● VOS TÂCHES:
(1) Pour chacune des affirmations suivantes, dites si la page sur Judith la confirme, en répondant par oui ou non et en citant les mots décisifs de la page : (a) le livre de Judith figure dans la Bible hébraïque ; (b) Holopherne fait le siège de Béthulie ; (c) Nabuchodonosor est en guerre contre les Mèdes.
(2) Expliquez s'il vous plaît en une à trois phrases pourquoi, selon la page sur Judith, l'absence du livre dans la Bible hébraïque peut surprendre.
(3) D'après la page sur Judith, que signifie le nom Judith en hébreu ?

● PAGE:
/---

La Bible en ses Traditions

Judith

« Elle frappa deux fois sur la nuque, et lui trancha la tête » (Jdt 13,10)... La scène, très visuelle, où Judith décapite le général assyrien dans sa tente, a inspiré de nombreux peintres (en particulier une toile célèbre de Gentileschi).

Elle est relatée dans le livre qui a pris le nom de son héroïne, Judith. C'est un livre deutérocanonique, c'est-à-dire qu'il figure dans la Bible grecque (→Septante) mais non dans la Bible hébraïque, ce qui peut surprendre car il raconte l'histoire de la délivrance du peuple juif par Dieu : Judith (= « la Juive » en hébreu) montre que Dieu sauve toujours son peuple de la main des oppresseurs. 

L'histoire se déroule en Judée, au temps du roi Nabuchodonosor II de Babylone. Nabuchodonosor, en guerre contre les Mèdes, envoie son général Holopherne pour soumettre les peuples de l'ouest. Holopherne défait les Ammonites, les Moabites et les Édomites, et se dirige vers la Judée (Jdt 1,1-3,10). Il fait le siège de Béthulie (Jdt 4,1-7,32). Judith, une femme pieuse et courageuse, décide alors de sauver son peuple (Jdt 8,1-10,10). Elle se rend au camp assyrien, se fait passer pour une transfuge, et séduit Holopherne. Profitant de son ivresse, elle lui coupe la tête (Jdt 10,11-13,20). La mort d'Holopherne provoque la panique dans l'armée assyrienne. Les Assyriens se retirent de Judée, et la ville de Béthulie est sauvée (Jdt 14,1-16,25).

\---

● EXTRAIT SOURCE:
/---

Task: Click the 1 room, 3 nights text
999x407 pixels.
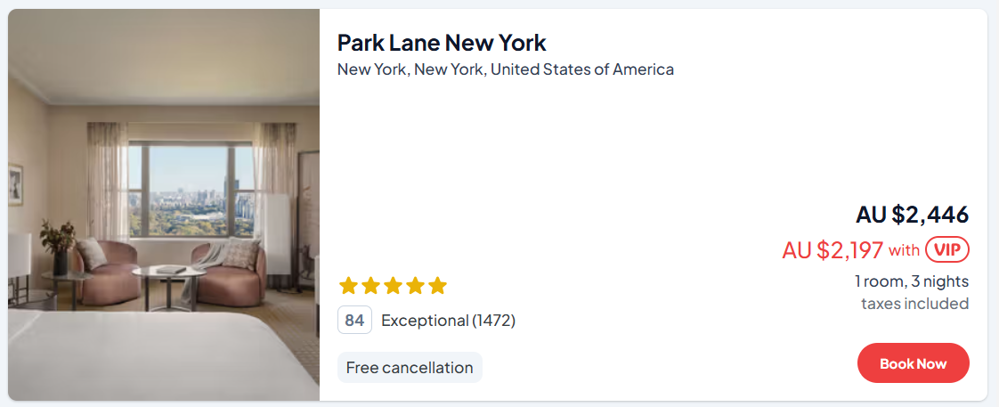Action: (911, 281)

\---

● SOLUTIONS DANS L'ORDRE:
(1)
(a) Non : « mais non dans la Bible hébraïque ».
(b) Oui : « Il fait le siège de Béthulie ».
(c) Oui : « Nabuchodonosor, en guerre contre les Mèdes ».

(2) Cette absence peut surprendre parce que le livre raconte l'histoire de la délivrance du peuple juif par Dieu. Judith y montre que Dieu sauve toujours son peuple de la main des oppresseurs.

(3) Il signifie « la Juive ».